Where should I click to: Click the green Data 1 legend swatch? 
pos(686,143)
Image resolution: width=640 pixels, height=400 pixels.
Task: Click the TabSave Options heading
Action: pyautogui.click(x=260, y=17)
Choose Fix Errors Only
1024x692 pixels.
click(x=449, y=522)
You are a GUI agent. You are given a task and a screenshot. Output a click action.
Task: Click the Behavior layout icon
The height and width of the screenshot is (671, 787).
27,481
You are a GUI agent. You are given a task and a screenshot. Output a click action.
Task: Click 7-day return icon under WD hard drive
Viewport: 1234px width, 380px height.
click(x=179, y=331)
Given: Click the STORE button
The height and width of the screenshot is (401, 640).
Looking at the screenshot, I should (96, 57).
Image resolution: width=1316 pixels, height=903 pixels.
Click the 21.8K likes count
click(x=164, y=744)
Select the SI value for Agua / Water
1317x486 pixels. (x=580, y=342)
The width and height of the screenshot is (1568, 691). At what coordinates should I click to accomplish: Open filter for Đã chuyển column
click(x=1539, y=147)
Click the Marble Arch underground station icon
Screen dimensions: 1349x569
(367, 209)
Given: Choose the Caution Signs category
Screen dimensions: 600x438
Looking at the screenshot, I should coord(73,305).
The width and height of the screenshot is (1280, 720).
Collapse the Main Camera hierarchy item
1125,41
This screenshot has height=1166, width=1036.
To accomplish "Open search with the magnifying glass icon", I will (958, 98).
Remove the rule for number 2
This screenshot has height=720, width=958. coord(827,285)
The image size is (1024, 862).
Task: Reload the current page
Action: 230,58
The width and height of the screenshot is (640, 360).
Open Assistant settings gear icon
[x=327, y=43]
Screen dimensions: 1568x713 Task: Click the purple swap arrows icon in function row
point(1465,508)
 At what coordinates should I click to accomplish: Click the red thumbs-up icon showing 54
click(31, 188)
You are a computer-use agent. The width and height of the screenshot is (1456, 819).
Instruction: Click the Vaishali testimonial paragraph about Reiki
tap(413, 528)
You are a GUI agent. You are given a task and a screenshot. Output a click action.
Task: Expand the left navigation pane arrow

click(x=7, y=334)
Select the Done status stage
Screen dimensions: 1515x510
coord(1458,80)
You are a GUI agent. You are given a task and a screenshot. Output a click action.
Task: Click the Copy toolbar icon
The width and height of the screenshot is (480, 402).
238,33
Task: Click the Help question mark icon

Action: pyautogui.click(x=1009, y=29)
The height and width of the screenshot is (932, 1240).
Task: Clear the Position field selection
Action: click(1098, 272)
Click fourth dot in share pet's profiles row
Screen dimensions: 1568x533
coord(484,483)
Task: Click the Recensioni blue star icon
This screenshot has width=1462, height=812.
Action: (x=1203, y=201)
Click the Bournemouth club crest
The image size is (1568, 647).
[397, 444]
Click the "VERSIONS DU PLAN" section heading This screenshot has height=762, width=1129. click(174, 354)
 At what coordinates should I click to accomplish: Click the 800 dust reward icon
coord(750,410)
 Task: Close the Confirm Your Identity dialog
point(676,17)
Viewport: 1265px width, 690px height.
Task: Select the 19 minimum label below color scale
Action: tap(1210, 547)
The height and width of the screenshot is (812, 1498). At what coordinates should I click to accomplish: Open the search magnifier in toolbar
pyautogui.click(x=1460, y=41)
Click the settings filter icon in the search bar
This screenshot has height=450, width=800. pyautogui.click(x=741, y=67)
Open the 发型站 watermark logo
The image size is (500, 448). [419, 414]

====

■ THE TASK:
Restate the material word for word so that no line differs from the original.

■ RESPONSE TO THE EXERCISE:
Where should I click to: Click the green Data 1 legend swatch? 
pos(686,143)
Image resolution: width=640 pixels, height=400 pixels.
Task: Click the TabSave Options heading
Action: pyautogui.click(x=260, y=17)
Choose Fix Errors Only
1024x692 pixels.
click(x=449, y=522)
You are a GUI agent. You are given a task and a screenshot. Output a click action.
Task: Click the Behavior layout icon
The height and width of the screenshot is (671, 787).
27,481
You are a GUI agent. You are given a task and a screenshot. Output a click action.
Task: Click 7-day return icon under WD hard drive
Viewport: 1234px width, 380px height.
click(x=179, y=331)
Given: Click the STORE button
The height and width of the screenshot is (401, 640).
Looking at the screenshot, I should (96, 57).
Image resolution: width=1316 pixels, height=903 pixels.
Click the 21.8K likes count
click(x=164, y=744)
Select the SI value for Agua / Water
1317x486 pixels. (x=580, y=342)
The width and height of the screenshot is (1568, 691). At what coordinates should I click to accomplish: Open filter for Đã chuyển column
click(x=1539, y=147)
Click the Marble Arch underground station icon
Screen dimensions: 1349x569
(367, 209)
Given: Choose the Caution Signs category
Screen dimensions: 600x438
Looking at the screenshot, I should coord(73,305).
The width and height of the screenshot is (1280, 720).
Collapse the Main Camera hierarchy item
1125,41
This screenshot has height=1166, width=1036.
To accomplish "Open search with the magnifying glass icon", I will (958, 98).
Remove the rule for number 2
This screenshot has height=720, width=958. coord(827,285)
The image size is (1024, 862).
Task: Reload the current page
Action: 230,58
The width and height of the screenshot is (640, 360).
Open Assistant settings gear icon
[x=327, y=43]
Screen dimensions: 1568x713 Task: Click the purple swap arrows icon in function row
point(1465,508)
 At what coordinates should I click to accomplish: Click the red thumbs-up icon showing 54
click(31, 188)
You are a computer-use agent. The width and height of the screenshot is (1456, 819).
Instruction: Click the Vaishali testimonial paragraph about Reiki
tap(413, 528)
You are a GUI agent. You are given a task and a screenshot. Output a click action.
Task: Expand the left navigation pane arrow

click(x=7, y=334)
Select the Done status stage
Screen dimensions: 1515x510
coord(1458,80)
You are a GUI agent. You are given a task and a screenshot. Output a click action.
Task: Click the Copy toolbar icon
The width and height of the screenshot is (480, 402).
238,33
Task: Click the Help question mark icon

Action: pyautogui.click(x=1009, y=29)
The height and width of the screenshot is (932, 1240).
Task: Clear the Position field selection
Action: click(1098, 272)
Click fourth dot in share pet's profiles row
Screen dimensions: 1568x533
coord(484,483)
Task: Click the Recensioni blue star icon
This screenshot has width=1462, height=812.
Action: (x=1203, y=201)
Click the Bournemouth club crest
The image size is (1568, 647).
[397, 444]
Click the "VERSIONS DU PLAN" section heading This screenshot has height=762, width=1129. click(174, 354)
 At what coordinates should I click to accomplish: Click the 800 dust reward icon
coord(750,410)
 Task: Close the Confirm Your Identity dialog
point(676,17)
Viewport: 1265px width, 690px height.
Task: Select the 19 minimum label below color scale
Action: tap(1210, 547)
The height and width of the screenshot is (812, 1498). At what coordinates should I click to accomplish: Open the search magnifier in toolbar
pyautogui.click(x=1460, y=41)
Click the settings filter icon in the search bar
This screenshot has height=450, width=800. pyautogui.click(x=741, y=67)
Open the 发型站 watermark logo
The image size is (500, 448). [419, 414]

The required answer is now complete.